When she receives a Fulbright grant, the family lives in Norway for a year. Bill stays to manage the lab. Clint gets a job in Oslo, and their son starts Norwegian kindergarten. Jahren studies the memory of spruce trees and its implications in different climates. In her experiments, she uses seeds collected by Scandinavian foresters a generation ago. While there, Bill’s father dies, and he stops responding to Jahren for a month. She sends Bill a plane ticket to Ireland, where she goes to meet him. They rent a car and drive through Ireland, during which time Jahren runs into a curb and knocks the mirror off. They stop at a B-and-B in Limerick and go for a hike, during which time Bill and Jahren talk about his feelings and his father’s death. They examine the moss around them and take samples. They move on to seven more sites and continue collecting sample. They leave Ireland with “a thousand hand-labeled vials, each containing a single leaf that had been identified, described, photographed, and catalogued” (249). At the airport, a security agent will not allow them to take the samples and throws them all out.

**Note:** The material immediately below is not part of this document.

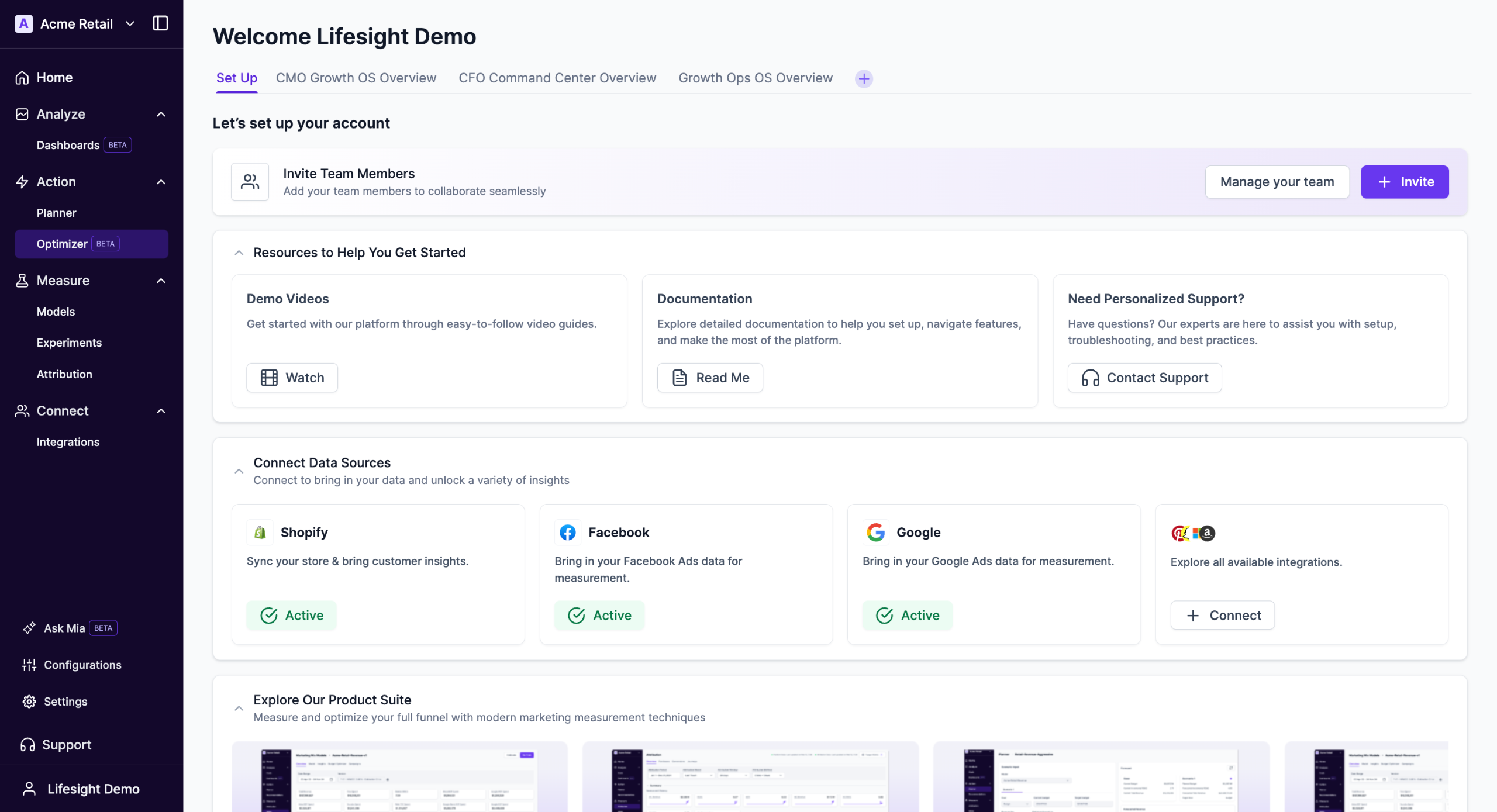The image size is (1497, 812).
Task: Click Google Active status badge
Action: point(907,616)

These chapters chart significant character growth and change in Jahren. Throughout the memoir, Jahren has struggled to balance work with personal life and often references the fact that her dating life is almost nonexistent. When she meets Clint, she opens herself up in a way that she has never experienced: “The love that I had to give someone had been packed too tightly and too long in a small box, and so it all tumbled out when opened” (206). Here, she connects to a different part of her identity that had lain dormant. She finds happiness in her relationship, and she describes that it is a happy almost like “a movie […] [but]we are not acting, and I am not wearing any makeup” (207). These lines point to the fact that her happiness is genuine and enduring.
During her pregnancy, however, Jahren struggles to maintain a sense of self and is overcome with doubt. When she goes off her medication, she says that she must “stand on the train tracks just waiting for the locomotive to hit” (213). Withdrawing from medication has a significant impact. She laments: “I cannot speak and I do not know who I am” (214). This change in her body makes her literally and figuratively question who she is. Despite the difficult, identity-challenging aspects of her pregnancy, Jahren reconnects with herself and feels able to move forward, noting of her new son: “I will just love him and he will love me and it will just work” (229).After the pregnancy, Jahren stabilizes and once again regains her sense of self and purpose.

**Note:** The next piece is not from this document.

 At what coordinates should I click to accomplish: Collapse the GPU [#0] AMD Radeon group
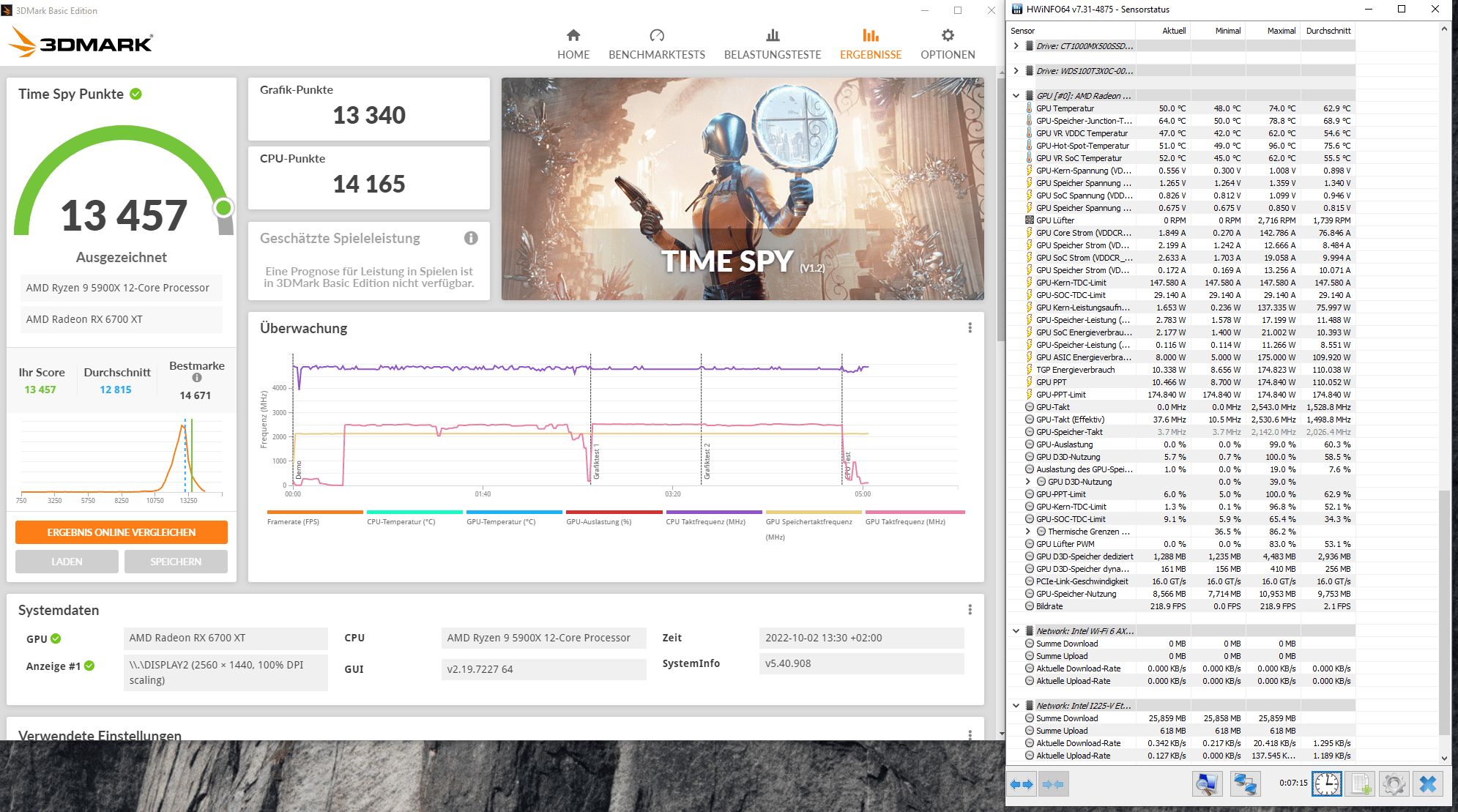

The themes of sexism and female expectations figure into these chapters. Before she meets Clint, Jahren notes:“Within certain social circles of the married, a single woman over the age of thirty inspires compassion similar to that bestowed upon a big, friendly stray dog” (205).Certain social circles view single women like animals (albeit friendly ones)—creatures that need guidance in order to be moved towards the “right” path of married life. Sexism within her community continues when the head of her department forbids Jahren from visiting her own lab. Clint explains:“They don’t want to look at a pregnant woman, and you’re the only one who has ever set foot in this building. They can’t deal” (216). Here, male scientists don’t want to be confronted with the realities of the female body. Since they wield power in the department, Jahren is forced to remove herself for the remainder of her medical leave.